What pacing tactics sabotage understanding?

Early pacing is intentionally distorted: the presenter spends most time on the first four or five slides, despite having years to learn timing, and uses that time for pedantic detail and status bragging. Later, key results are rushed through—described as “flicking through” slides that “don’t really matter”—so the audience gets neither depth early nor coherence later.

How does the presenter use a group slide to manage perceptions?

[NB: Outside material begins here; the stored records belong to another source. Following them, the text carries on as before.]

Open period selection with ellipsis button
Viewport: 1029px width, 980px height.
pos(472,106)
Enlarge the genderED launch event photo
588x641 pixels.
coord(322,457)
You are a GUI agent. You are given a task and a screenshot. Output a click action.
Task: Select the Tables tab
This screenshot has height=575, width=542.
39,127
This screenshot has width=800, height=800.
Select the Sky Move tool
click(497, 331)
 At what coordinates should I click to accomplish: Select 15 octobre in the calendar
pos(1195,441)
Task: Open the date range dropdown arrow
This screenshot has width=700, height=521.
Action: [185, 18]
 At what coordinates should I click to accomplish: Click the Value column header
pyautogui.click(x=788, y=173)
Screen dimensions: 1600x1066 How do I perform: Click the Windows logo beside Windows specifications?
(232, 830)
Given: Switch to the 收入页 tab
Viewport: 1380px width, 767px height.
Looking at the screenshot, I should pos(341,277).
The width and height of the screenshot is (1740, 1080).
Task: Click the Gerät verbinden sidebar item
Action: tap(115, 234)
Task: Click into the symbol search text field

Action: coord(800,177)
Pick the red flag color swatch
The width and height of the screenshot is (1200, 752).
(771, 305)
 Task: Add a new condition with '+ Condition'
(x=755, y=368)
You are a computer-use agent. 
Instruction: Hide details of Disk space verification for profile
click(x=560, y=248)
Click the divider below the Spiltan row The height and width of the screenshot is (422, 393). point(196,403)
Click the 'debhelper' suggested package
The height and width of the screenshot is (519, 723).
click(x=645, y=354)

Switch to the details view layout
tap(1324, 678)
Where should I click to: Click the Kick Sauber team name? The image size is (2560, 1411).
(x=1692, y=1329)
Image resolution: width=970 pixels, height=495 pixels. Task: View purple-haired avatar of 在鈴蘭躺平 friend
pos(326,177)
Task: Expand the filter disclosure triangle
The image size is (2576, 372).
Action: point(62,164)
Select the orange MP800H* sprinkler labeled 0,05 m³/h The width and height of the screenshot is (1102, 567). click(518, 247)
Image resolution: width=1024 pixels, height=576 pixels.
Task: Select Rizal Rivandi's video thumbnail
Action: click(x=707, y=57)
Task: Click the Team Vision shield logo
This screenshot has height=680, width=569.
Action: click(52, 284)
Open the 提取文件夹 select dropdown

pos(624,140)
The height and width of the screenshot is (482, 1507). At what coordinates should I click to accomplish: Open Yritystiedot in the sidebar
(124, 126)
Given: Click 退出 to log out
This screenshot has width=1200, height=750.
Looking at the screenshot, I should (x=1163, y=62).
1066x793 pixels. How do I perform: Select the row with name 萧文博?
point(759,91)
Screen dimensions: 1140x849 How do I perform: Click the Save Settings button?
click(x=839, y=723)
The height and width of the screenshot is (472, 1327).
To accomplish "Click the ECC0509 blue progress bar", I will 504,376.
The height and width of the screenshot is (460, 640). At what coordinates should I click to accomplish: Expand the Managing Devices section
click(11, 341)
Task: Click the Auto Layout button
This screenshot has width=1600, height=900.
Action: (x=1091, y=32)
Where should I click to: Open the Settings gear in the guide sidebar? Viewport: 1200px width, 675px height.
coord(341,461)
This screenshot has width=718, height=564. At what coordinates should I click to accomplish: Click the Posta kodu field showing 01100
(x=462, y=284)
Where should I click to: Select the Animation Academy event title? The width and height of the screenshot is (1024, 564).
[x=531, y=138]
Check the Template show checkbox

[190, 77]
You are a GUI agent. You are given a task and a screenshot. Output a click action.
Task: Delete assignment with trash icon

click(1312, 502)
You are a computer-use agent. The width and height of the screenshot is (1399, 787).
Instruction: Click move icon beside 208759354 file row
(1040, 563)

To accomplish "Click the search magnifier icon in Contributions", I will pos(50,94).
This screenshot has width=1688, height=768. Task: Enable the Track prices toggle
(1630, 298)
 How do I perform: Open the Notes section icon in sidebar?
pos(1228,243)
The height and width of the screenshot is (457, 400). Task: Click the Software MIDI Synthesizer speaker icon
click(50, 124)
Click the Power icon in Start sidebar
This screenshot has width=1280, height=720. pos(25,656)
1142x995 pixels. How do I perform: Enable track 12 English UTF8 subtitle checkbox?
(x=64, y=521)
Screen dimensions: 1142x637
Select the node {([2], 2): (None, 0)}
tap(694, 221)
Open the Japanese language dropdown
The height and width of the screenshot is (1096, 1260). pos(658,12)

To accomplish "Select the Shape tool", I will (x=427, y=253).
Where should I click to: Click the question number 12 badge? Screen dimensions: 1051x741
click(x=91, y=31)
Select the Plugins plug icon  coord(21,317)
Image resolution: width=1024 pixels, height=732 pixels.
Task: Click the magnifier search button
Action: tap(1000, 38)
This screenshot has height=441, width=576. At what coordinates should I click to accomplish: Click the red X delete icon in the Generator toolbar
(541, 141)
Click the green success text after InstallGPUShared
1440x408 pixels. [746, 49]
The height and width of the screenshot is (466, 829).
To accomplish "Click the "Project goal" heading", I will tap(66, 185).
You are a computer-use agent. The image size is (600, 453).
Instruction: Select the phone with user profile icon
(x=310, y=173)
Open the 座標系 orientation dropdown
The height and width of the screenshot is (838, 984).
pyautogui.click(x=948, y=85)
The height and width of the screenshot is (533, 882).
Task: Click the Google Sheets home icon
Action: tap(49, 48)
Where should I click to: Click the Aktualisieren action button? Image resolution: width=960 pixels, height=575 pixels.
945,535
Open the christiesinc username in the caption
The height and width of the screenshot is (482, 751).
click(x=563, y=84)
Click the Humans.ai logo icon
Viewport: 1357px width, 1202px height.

After dominating the first part of the talk, the presenter uses a “thanks to my group” slide to flash collaborator names quickly. The transcript suggests including well-known collaborators from high-level institutions, optionally adding headshots taken for an outdated lab website, plus an obligatory happy group photo. The effect is to project empathy and gratitude even though the rest of the presentation has undermined the audience’s ability to follow.

Review Questions

  1. What are three specific behaviors that make the audience unable to follow the talk (not just bored or unimpressed)?
  2. How does the transcript contrast early-slide overemphasis with later-slide rushing, and what does that do to narrative coherence?
  3. Which elements in the prestige strategy (journal impact, cover art, slide ordering, attribution) are meant to substitute for explanation?

Key Points

  1. 1

    Upload slides in advance instead of forcing on-site troubleshooting that delays the start.

  2. 2

    Use the microphone appropriately; refusing it can exclude parts of the audience from basic comprehension.

  3. 3

    Avoid intimidation tactics like excessive slide counts without a clear narrative arc.

  4. 4

    Don’t replace explanation with prestige signaling—high-impact journals and cover art can’t substitute for clarity.

  5. 5

    Maintain readable slide design; copying tiny, dense text from papers undermines learning.

  6. 6

    Pace the talk so key results receive adequate time rather than being dismissed and rushed.

  7. 7

    Acknowledge collaborators sincerely, but don’t use a group slide as a substitute for respectful, understandable communication.

Highlights

The transcript’s “ruin” method starts with ignoring slide-upload requests and forcing a laptop connection delay that makes the room wait.
Refusing the microphone after asking if people can hear from the back is portrayed as a deliberate way to silence the audience.
The talk’s structure alternates between overlong, brag-heavy early slides and a late-stage rush that dismisses important results.
A final group slide—complete with outdated headshots and a cheerful photo—serves as a perception-management tool after the damage is done.